Apolipoprotein E genotype is associated with accelerated atrophy in the brain during disease progression (Shen et al., 2010), and the gray matter density in the medial temporal lobe (MTL) of APOE-ε4 carriers is particularly sensitive to this type of atrophy (Thomann et al., 2008; Fei and Jianhua, 2013). While the effect of APOE genotype on MTL atrophy has been well established in older adults, effects on the young brain are less clear. Whole brain analyses in healthy APOE-ε4 carriers report increased (Alexander et al., 2012), decreased (Wishart et al., 2006; O’dwyer et al., 2012; Knickmeyer et al., 2013), or unchanged (Mondadori et al., 2007; Filippini et al., 2009; Dennis et al., 2010; Samuraki et al., 2012; Stein et al., 2012; Matura et al., 2014) MTL volume depending on the experimental parameters. Although less studied than APOE-ε4, APOJ was also not associated with MTL differences in a large scale genome-wide association study (GWAS) meta-analysis (Stein et al., 2012). As with APOE, it may be that more sensitive analyses are necessary to detect differences induced by APOJ risk. Thus, our aim was to assay gray matter volume in a particular area of the MTL that is susceptible to AD pathology very early in the disease, the entorhinal cortex (Braak et al., 2011). The entorhinal cortex facilitates communication between the hippocampus and neocortex for memory consolidation. We sought to test whether APOE and APOJ genotypes affected entorhinal cortex volume in a cohort of young adults. In addition, the putative functional similarities between the proteins these genes encode (Kounnas et al., 1995; Koch et al., 2001; Elliott et al., 2010; Leeb et al., 2014) prompted us to explore whether APOE and APOJ polymorphisms may have a cumulative effect, which would suggest the potential of a common pathway for these risk factors in a region critical for AD pathogenesis.
Materials and Methods
Participants were healthy, right-handed university students and community members (n = 57, 33 male, 74% Caucasian). Each participant provided informed consent for MRI and genotyping. These participants ranged from 18–35 years of age (mean = 21.8, standard deviation = 4.0) with no history of mental illness, psychoactive medication or brain injury. All procedures received IRB approval prior to the study.

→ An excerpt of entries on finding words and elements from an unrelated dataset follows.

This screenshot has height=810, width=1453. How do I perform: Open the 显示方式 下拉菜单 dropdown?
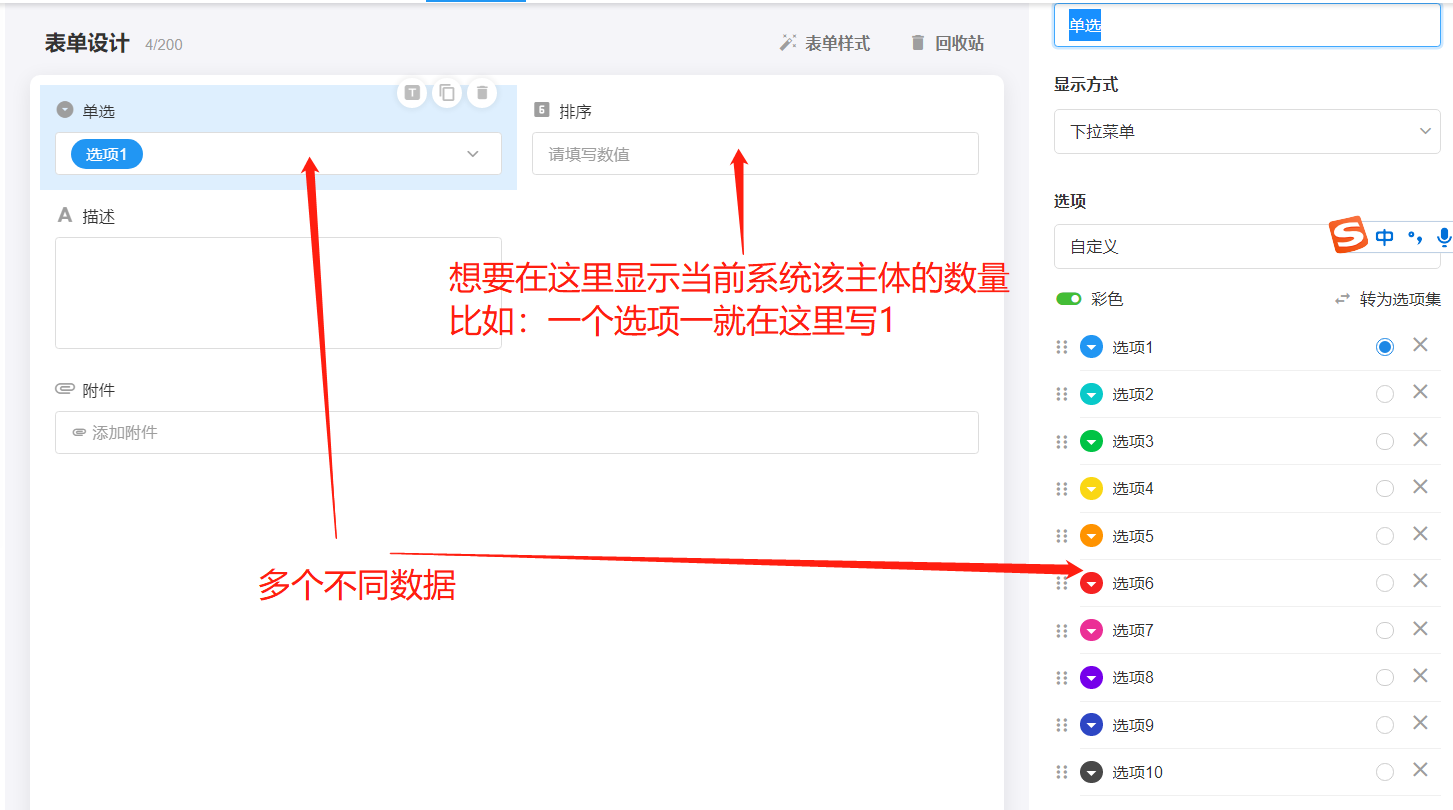[x=1246, y=131]

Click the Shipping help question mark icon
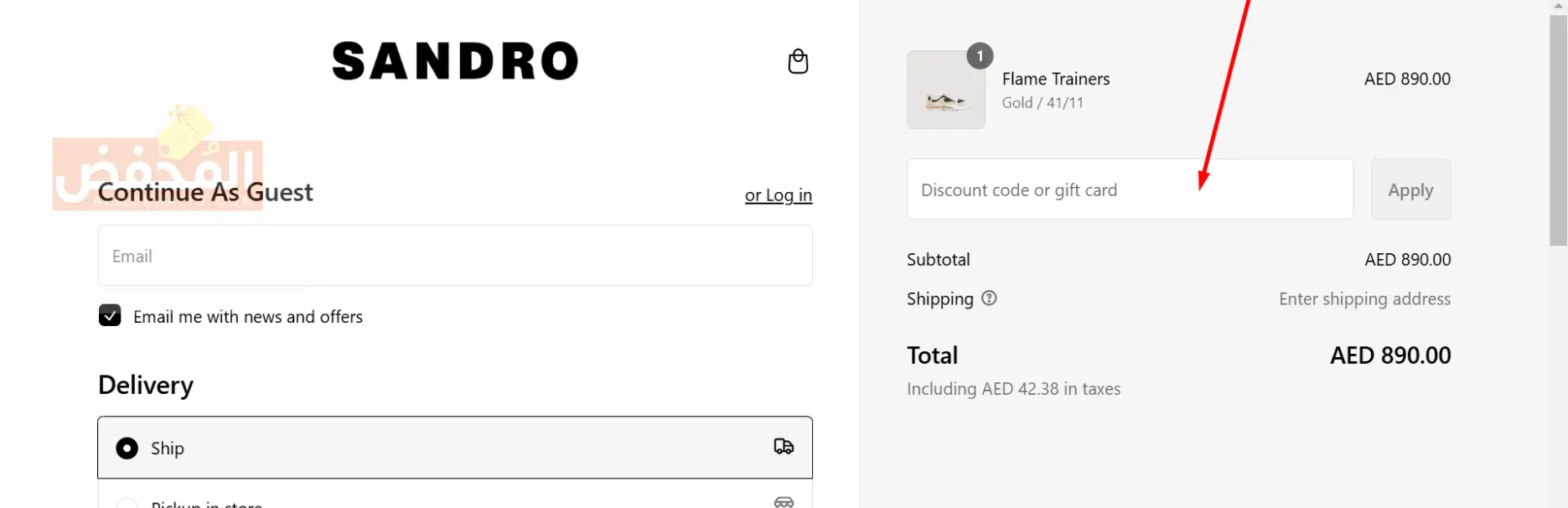point(989,298)
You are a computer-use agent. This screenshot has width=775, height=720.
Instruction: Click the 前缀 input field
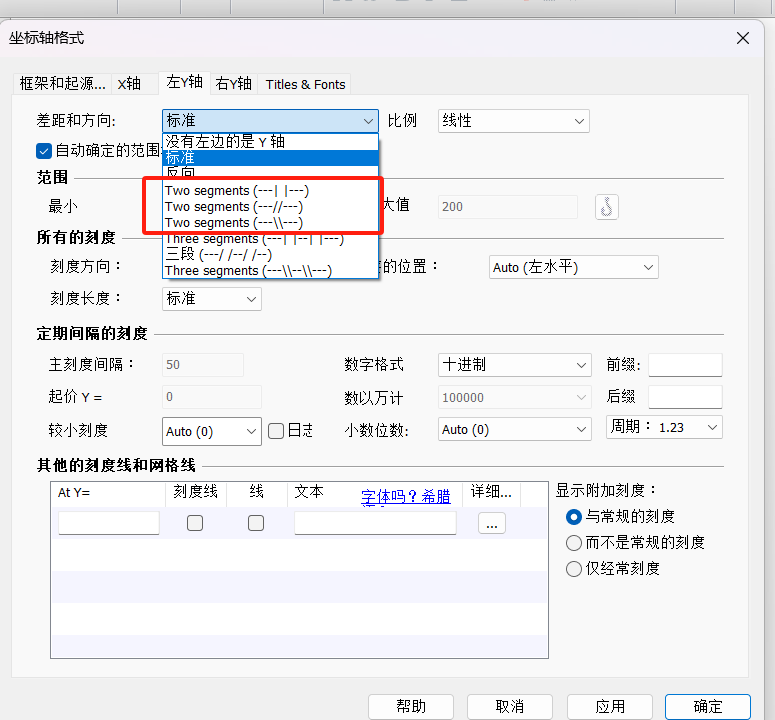(684, 365)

We performed genotyping of the human APOJ (or CLU) polymorphism at rs11136000, human APOE polymorphism at rs429358 (codon 112), and human APOE polymorphism at rs7412 (codon 158) using the TaqMan assay (Applied Biosystems). A reaction volume of 25 μL containing 50 ng DNA, 5 mL MgCl2 and 1X TaqMan Universal PCR Master Mix containing AmpliTaq Gold DNA Polymerase was amplified using 40 cycles of 15 s at 95°C and 1 min at 60°C. A total of 0.2 μM of each of the sequence-specific probes 5′-6FAM ACCAAAGCCACACCAGCTATCAAAA[T]TCT CTAACGGGCCCTTGCCACTTGA-TAMRA-3′ and 5′-VIC-ACCAAAGCCA CACCAGCTATCAAAA[C]TCTCTAACGGGCCC TTGCCACTTGA-TAMRA-3′ were used in the allelic discrimination assay for APOJ. For the allelic discrimination assay for APOE, sequence specific probes were also used: 5′ VIC-CCGCGATGCCGATGACCTGCAGAAG [C]GCCTGGCAGTGTACCAGGCCGGGGC–TAMRA-3′ and 5′FAM-CCGCGATGCC GATGACCTGCAGAAG[T]GCCTGGCAGT GTACCAGGCCGGGGC-TAMRA-3′ for rs7412 and 5′ VIC-GCTGGGCGCG GACATGGAGGACGTG[C]GCGGCCGCCTGGTGCAGTACCGCGG-TAMRA-3′ and 5′FAM-GCTGGGCGCGGACATGGAGGACGTG[T]GCGGCCGCCTGGT GCAGTACCGCGG-TAMRA-3′ for rs429358. Allele detection and genotype calling were performed using the ABI 7700 and Sequence Detection Software (Applied Biosystems). All calls scored at least 95% quality values and were verified by 100% recall on ~20% of samples that were re-tested for quality control.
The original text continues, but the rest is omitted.